Because Blackberry technology has been relatively closed as compared to the number 1 phone operating system, Android, there are a lot less applications developed. However, do not let this stop you. It has already been announced that come February 2012, Blackberry will be releasing an operating system which will allow it to use all the Android apps.

Because it is so different from the other tablets and has the current limited application pool (which by the way is still about 25,000 applications), they lowered the price of the Playbook for over the holiday season. You can now get the Playbook for as little as $199.00 (CDN) at select retailers. Check the Blackberry website to find out where.

Still even at full price, it is comparable in cost to all the other major tablets out there.

Asus Eee

One of the “newer” kids on the block, the Asus Eee has several differences from the top two that made it interesting enough for my husband to go out and buy. First off, it runs off of an Android operating system, thus opening up the full suite of Android apps out there.

The size is somewhere between the Playbook and the iPad, closer to the Playbook, so it is still small enough to fit into a large oversized pocket. On its own, the Eee has about 4-hours of battery life. However, you can purchase a dock for it which doubles the battery life, adds in a real keyboard (for those that dislike on-screen keyboards such as myself), and provides you with critical data ports such as a card reader. When docked, the keyboard portion can be flipped up, closing like a laptop and protecting the screen of the device.

One of the nice programs that comes with Eee is their cloud control. By default, you will receive on the tablet a series of cloud options. One is related to a product by Splashtop that allows you to take control of your desktop computer and work from anywhere. This was great for when I wanted to walk away from my main computer but still continue to work.

Like the iPad, it does require either an accessible WiFi nearby or you have to purchase one with a 3G option and a data plan with it. It actually has a few color choices: blue, red and white, which gives it even more character than the other options available. Overall, if you’re not a iPhone/iPod lovers, this might be a great option for you.
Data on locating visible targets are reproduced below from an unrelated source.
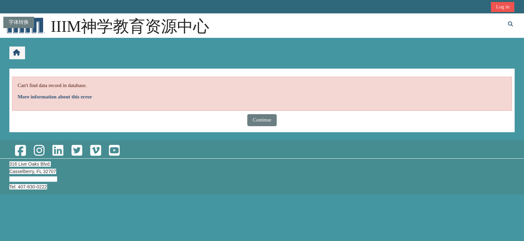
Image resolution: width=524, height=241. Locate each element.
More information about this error (55, 96)
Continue (262, 120)
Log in (502, 6)
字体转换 (19, 22)
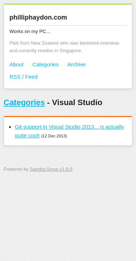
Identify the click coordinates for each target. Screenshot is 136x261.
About (16, 64)
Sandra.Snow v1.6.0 (51, 169)
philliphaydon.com (38, 17)
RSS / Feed (23, 77)
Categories (45, 64)
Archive (76, 64)
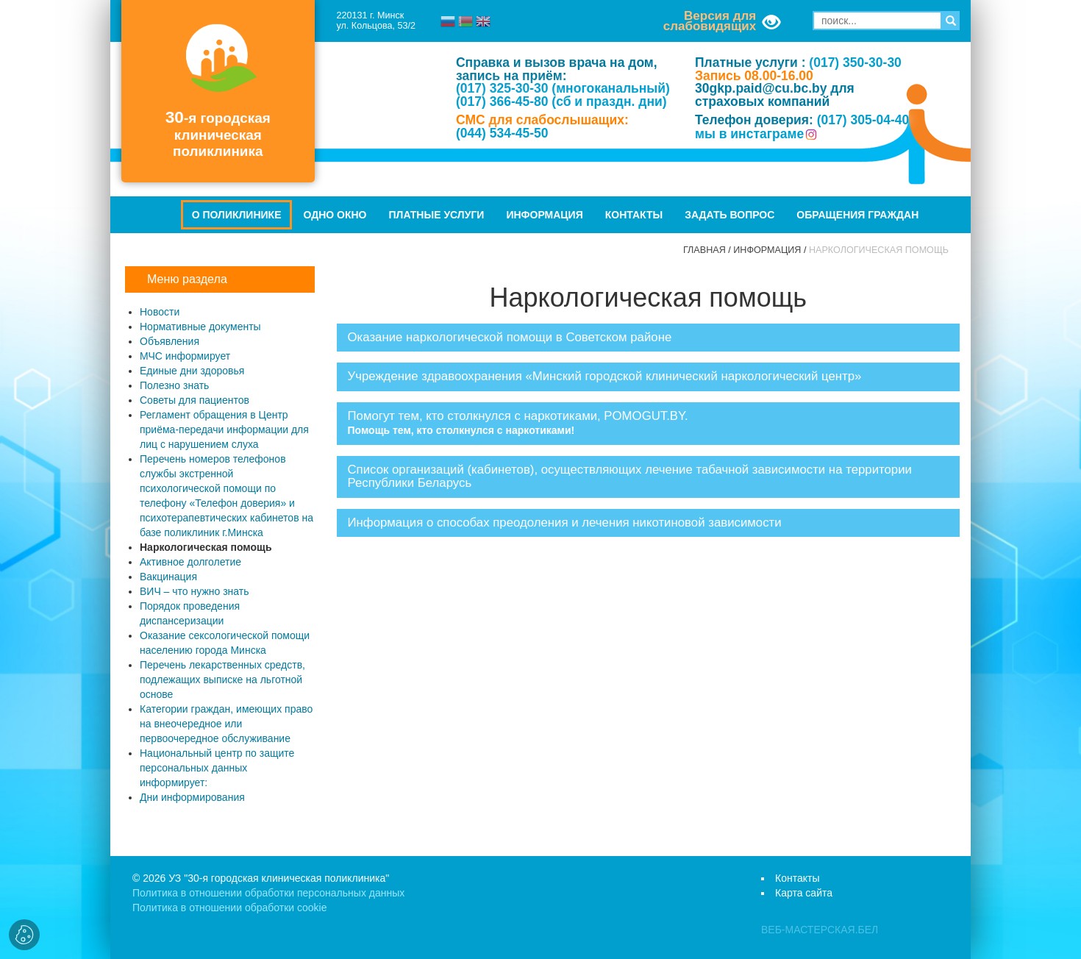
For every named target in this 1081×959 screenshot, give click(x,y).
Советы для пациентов (194, 400)
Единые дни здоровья (192, 371)
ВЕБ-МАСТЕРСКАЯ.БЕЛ (819, 929)
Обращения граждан (857, 215)
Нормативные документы (200, 326)
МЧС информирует (185, 356)
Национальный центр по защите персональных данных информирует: (217, 767)
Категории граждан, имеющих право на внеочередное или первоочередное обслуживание (226, 723)
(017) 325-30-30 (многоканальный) (563, 88)
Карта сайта (803, 893)
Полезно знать (174, 385)
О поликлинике (237, 215)
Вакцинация (168, 576)
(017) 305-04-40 (863, 120)
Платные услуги (437, 215)
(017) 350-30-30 (855, 62)
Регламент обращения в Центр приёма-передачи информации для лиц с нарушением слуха (224, 429)
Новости (159, 312)
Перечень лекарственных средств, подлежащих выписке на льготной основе (222, 679)
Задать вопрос (729, 215)
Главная (704, 250)
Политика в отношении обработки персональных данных (268, 893)
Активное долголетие (190, 562)
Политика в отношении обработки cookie (229, 907)
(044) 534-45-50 (502, 133)
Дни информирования (192, 797)
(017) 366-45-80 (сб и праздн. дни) (561, 101)
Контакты (634, 215)
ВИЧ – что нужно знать (194, 591)
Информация (544, 215)
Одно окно (334, 215)
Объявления (169, 341)
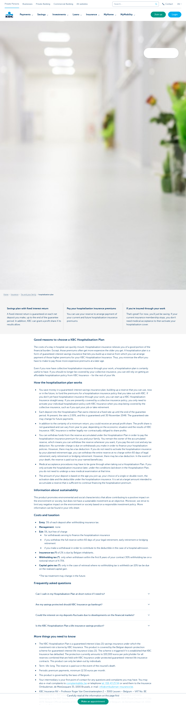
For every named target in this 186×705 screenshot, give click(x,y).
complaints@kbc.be (76, 683)
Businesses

Other options on the market

The above three I have personally had experience with and can speak directly to how we used each. There are other options, however, on the market that are worth considering.

Samsung Galaxy

The Samsung Galaxy has slightly different sizes depending upon which model you end up picking up. The newer models have a size closer to the iPad, the older closer to the Playbook. It is backed by Android technology and operates much like a bigger version of the Samsung phones. It seems to have relatively smooth play and operations but nothing that would call it out as different from the options above.

Amazon Kindle Fire

This option isn’t even available yet to us in Canada but it is available to those of you in the US. The Amazon Kindle Fire may at first look a lot like the Blackberry Playbook. That is because it is built on the same hardware. But that’s where the similarity ends. Amazon went through great efforts to build their own Android-like operating system. That means it can use all the Android apps that are currently available. Plus, it is linked tightly with their Kindle line of products, which is great for avid readers to gain access to their ebooks. And with the new video streaming that’s allowed at Amazon, you can easily rent and watch movies through the Fire. The price is also one of the cheapest on the market, reportedly lower than the actual cost of the device.


With all the tablet options out there, you can’t go wrong going down the tablet option for your next personal computing device. It is definitely a technology that will be growing in the near future and fits in with the type of lifestyle we all seem to have these days.